O Tribunal de Santarém começa a julgar na quarta-feira o Centro Social Interparoquial de Abrantes, o seu presidente e um antigo técnico por burla e falsificação, por, alegadamente, terem inscrito indevidamente utentes para beneficiarem de apoios máximos do Estado.

Segundo a acusação do Ministério Público, a que a Lusa teve acesso, o presidente do Centro Social Interparoquial de Abrantes (CSIA), pároco da diocese de Abrantes (distrito de Santarém), e o técnico da instituição que coordenou o Projecto Homem, destinado à prevenção, tratamento e reinserção social de toxicodependentes acordaram entre si que as listas mensais para obtenção de apoios dos Ministérios da Saúde e da Solidariedade e Segurança Social “deviam ir sempre completas” para que o CSIA recebesse sempre a comparticipação máxima.

Nesse sentido, ambos são acusados de terem inscrito nas listas pessoas que estavam presas, que nunca tinham frequentado a valência indicada, que já tinham abandonado o projecto, que não acabaram a reabilitação e, por isso, ao contrário do indicado, não passaram à fase de reinserção, ou que eram alcoólicas e foram registadas como toxicodependentes.

Estas situações foram identificadas em processos de averiguações que abrangeram o período entre Janeiro de 2011 e Julho de 2012 e que se realizaram na sequência de uma denúncia feita em Janeiro de 2013 pelo técnico que é também arguido no processo depois de ter cessado funções na instituição.

As averiguações realizadas pela Inspecção-Geral das Actividades em Saúde detectou o pagamento indevido, no ano de 2011, de perto de 20.000 euros relativos à permanência no centro terapêutico de dois utentes num período em que estavam detidos e de quatro que estavam ausentes.

Nas averiguações do Instituto da Segurança Social foram detectados recebimentos indevidos de mais de 150 mil euros relativos a utentes declarados simultaneamente em mais do que um dos três apartamentos de reinserção do CSIA, simultaneamente no centro terapêutico e nos apartamentos e ainda de utentes que não concluíram a reabilitação e que, por isso, estavam impossibilitados de passar à fase seguinte (reinserção).

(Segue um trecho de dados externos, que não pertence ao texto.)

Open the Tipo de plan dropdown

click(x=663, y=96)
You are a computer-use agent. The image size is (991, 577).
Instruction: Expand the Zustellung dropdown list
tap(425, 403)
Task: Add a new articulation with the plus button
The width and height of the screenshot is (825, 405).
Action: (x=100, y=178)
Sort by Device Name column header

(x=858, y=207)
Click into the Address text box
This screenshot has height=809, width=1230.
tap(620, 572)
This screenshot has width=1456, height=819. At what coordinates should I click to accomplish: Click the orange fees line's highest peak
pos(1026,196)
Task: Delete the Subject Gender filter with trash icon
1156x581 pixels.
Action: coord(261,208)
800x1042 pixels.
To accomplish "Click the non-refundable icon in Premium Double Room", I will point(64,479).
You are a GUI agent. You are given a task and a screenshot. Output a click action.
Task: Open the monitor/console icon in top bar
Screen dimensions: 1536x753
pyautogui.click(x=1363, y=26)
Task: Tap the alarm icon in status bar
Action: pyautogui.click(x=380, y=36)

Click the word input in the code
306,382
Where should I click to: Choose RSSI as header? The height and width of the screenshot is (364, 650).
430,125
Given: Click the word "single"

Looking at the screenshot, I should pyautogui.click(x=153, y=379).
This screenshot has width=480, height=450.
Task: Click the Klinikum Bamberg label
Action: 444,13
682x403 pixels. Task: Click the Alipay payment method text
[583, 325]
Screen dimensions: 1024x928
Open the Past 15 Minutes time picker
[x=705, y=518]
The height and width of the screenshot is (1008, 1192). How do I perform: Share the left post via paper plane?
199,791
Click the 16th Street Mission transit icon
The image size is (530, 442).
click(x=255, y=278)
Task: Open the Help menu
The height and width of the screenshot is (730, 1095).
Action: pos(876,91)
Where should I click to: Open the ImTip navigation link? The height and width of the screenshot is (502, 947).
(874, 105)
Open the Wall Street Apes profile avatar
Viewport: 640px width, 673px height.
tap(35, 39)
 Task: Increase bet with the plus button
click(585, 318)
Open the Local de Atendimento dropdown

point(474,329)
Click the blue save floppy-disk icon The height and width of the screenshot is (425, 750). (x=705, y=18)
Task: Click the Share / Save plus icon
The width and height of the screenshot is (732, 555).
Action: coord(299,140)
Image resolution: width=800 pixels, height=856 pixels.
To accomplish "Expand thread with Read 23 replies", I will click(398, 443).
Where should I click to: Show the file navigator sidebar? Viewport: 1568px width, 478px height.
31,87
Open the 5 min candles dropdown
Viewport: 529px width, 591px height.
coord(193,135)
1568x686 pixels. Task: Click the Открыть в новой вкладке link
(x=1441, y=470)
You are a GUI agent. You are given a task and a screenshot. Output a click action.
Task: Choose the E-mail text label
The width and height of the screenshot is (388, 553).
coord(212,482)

No total, a acusação identificou um valor de 199.216 euros recebidos indevidamente por dois Ministérios entre 2011 e o primeiro trimestre de 2013, sendo que o CSIA restituiu 143.437 euros aos Centros Distritais da Segurança Social de Santarém, Portalegre e Castelo Branco, no mês em que estes determinaram a devolução das verbas indevidamente recebidas.

O Projecto Homem, criado em 1997 pelo CSIA, possui a Comunidade Terapêutica João Guilherme, destinada à fase de tratamento e reabilitação, com 65 camas, 52 delas comparticipadas pelo Ministério da Saúde, e três apartamentos – em Abrantes, Ponte de Sor e Castelo Branco – destinados à reinserção social, com um total de 29 camas, comparticipadas pelo Ministério da Solidariedade, Emprego e Segurança Social.

No interrogatório feito em Julho de 2015 pela Polícia Judiciária, o presidente do CSIA remeteu para o coordenador do Projecto Homem, pessoa em quem depositava “total confiança”, a responsabilidade pela elaboração das listas, negando qualquer envolvimento em qualquer irregularidade.

O padre afirmou ter ficado “surpreendido” e “estupefacto” quando soube das denúncias contra si, o CSIA e o Projecto Homem em Janeiro de 2013, atribuindo-as à intenção do coordenador do projecto de o prejudicar “difamando-o”, o que motivou a apresentação de uma queixa-crime.

Segundo o pároco, a demissão do coordenador do projecto em Julho de 2012 ocorreu depois de uma série de desentendimentos iniciados em 2010, quando “boatos” sobre “comportamentos impróprios” daquele o levaram a tomar medidas às quais o técnico “não reagiu bem”, culminando na sua saída.

Os dois são acusados da prática, em co-autoria, de um crime de burla tributária, de um crime de burla qualificada e de um crime de falsificação, todos na forma continuada.